Use the form that 'real' farmers use. Your cost will then be zero! The lawn/garden test requires a payment. Last I knew the minimum was $10.
They ask you to name the crop so they can offer a fertilizer recommendation. I don't remember. Is there a option for food plots? With all respect to my Virginia Tech brothers and sisters their recommendation doesn't mean much. I guess it's a good guide if you don't know what else to do, but there are so many options. Bring your results back here and let's explore together. By the way, food plots are listed as a no charge situation right along with all the other ag production samples.
I completely concur. Fertilizer recommendations are all over the map. I've taken soil test results to different farming experts, told them what I was planting, and asked for a fertilizer recommendation and gotten very different recommendations. And all of these recommendations were for farming, not food plotting because I only gave them a single monoculture crop and said nothing about deer, wildlife, or food plotting.
If you look at VT's commercial form carefully, they ask for your soil type (percent by field), when you previously applied lime, what crop you previously grew, and what yield you previously got with your crop. These can all play a role in the recommendation. These recommendations are all focused on maximizing yield per acre where the value of the increased yield exceeds the cost of producing it.
Yield is not the best objective for food plotting for deer. If you are feeding deer in a QDM sense you are working at scale with significant acreage and food plots are targeted toward stress periods when nature's quality food becomes unavailable. They supplement natural food sources and should not be intended to replace them. They are a small percentage of a deer's over all diet. Deer are browsers in general, not grazers. Farmers typically plant monocultures to make harvesting cops easy for mechanical equipment and when they harvest, they remove a significant amount of nutrients from the soil. They are forced to use rotation and high inputs, especially with traditional tillage. No-till farms with cover crops are a step closer but efficient yield is still the driver. With food plotting, we have a lot more flexibility. Deer don't need high yield for attraction either. In fact, I find bucks tend to use my weedier fields more frequently than my clean clover fields. Does seem to use both pretty equally. Because we don't harvest removing nutrients, we can plant mixes of complementary crops and take advantage of natural nutrient cycling as long as we focus on soil health rather than yield. We can manage for deer or make a small property more huntable at a fraction of the cost.

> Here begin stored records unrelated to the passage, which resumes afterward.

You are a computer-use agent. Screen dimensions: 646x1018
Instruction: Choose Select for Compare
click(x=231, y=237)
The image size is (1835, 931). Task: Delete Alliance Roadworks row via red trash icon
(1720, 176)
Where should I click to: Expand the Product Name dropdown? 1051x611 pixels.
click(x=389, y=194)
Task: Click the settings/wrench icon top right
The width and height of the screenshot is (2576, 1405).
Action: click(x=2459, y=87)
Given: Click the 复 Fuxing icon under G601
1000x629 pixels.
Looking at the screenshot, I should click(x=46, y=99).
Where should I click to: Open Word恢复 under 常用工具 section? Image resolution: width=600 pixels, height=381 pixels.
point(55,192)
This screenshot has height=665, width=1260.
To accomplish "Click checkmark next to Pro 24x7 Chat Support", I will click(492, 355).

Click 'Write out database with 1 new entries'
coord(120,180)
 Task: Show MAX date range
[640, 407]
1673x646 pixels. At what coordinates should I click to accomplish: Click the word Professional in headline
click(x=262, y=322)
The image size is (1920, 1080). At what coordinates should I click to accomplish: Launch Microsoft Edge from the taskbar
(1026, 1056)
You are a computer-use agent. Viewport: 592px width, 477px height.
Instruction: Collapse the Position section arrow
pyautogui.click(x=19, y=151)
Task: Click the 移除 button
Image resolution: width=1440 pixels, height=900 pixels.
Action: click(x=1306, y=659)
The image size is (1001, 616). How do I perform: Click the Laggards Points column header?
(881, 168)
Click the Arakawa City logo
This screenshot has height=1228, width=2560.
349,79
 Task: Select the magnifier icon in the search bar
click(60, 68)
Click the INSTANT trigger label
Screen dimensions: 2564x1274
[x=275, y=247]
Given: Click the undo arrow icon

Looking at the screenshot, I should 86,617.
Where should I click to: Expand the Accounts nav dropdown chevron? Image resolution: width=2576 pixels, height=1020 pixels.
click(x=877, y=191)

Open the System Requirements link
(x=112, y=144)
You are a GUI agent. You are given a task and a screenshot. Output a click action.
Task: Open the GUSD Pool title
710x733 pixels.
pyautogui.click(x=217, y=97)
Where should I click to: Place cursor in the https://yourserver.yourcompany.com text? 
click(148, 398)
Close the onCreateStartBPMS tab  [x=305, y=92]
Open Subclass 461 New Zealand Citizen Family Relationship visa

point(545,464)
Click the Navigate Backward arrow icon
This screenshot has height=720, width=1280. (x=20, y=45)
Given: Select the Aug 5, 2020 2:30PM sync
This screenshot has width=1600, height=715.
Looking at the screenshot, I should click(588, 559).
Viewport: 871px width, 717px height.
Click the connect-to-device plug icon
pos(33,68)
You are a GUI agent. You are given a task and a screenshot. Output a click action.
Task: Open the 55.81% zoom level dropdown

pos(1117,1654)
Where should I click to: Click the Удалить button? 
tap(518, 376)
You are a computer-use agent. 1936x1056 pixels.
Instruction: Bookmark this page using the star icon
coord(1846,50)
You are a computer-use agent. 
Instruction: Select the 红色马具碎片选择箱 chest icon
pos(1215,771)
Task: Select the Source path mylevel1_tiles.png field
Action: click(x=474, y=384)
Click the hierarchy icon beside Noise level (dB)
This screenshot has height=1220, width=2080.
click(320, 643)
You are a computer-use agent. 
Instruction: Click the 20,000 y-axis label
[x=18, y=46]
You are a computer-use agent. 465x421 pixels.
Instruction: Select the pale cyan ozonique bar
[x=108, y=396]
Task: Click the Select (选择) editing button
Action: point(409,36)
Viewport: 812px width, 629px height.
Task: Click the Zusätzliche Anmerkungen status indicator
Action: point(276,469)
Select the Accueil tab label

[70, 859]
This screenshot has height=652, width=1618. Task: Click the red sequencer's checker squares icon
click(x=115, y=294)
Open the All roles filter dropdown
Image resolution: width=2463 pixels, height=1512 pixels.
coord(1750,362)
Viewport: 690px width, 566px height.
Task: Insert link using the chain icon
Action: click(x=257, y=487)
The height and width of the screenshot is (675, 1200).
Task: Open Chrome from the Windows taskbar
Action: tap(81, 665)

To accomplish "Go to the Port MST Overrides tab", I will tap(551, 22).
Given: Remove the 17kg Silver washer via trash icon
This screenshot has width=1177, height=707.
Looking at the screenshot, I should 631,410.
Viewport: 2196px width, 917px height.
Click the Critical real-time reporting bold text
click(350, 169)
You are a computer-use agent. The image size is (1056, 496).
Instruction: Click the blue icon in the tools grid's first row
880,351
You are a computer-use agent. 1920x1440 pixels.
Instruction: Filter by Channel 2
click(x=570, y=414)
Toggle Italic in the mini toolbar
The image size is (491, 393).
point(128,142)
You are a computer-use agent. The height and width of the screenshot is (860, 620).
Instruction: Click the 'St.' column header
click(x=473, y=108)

More important for food plotters than fertilizer amounts is getting the pH adjusted with lime and not abusing the soil with tillage. Google "Ray the soil guy" and watch some of his videos to get a handle on soil health. Start with the short infiltration video. Most are focused at no-till farmers with expensive equipment, but the underlying soil health concepts are the same. They take long read through Crimson-n-Camo's Throw n Mow thread. He takes these concepts and shows how folks with minimal equipment can apply them. In VA lime is generally the best way to adjust pH. You'll see a lot about Gypsum on this forum. It is good info but in general, it does not make our soils more friable as it does in some soils according to VT. VT will not only tell you how much lime, but how to apply it. My soils require about 4 tons per acre to initially adjust the pH to neutral, but you can't apply it all at once. They say to apply no more than 3 tons/ac in a single application and then wait 6 months to apply the rest. The good news is that lime moves slowly through my soils and it takes quite a few years before I need to apply another ton/acre of maintenance lime after the initial top dressing.
The soil tests at VT are free for commercial farming for the basic test. The do charge a few dollars for an OM test. I would probably do that. If you focus on soil health, you'll find that OM is a key component in improving nutrient cycling. It takes years to build and knowing what you have will provide a baseline so that you can tell how you are dong with your soils in 5 or 10 years.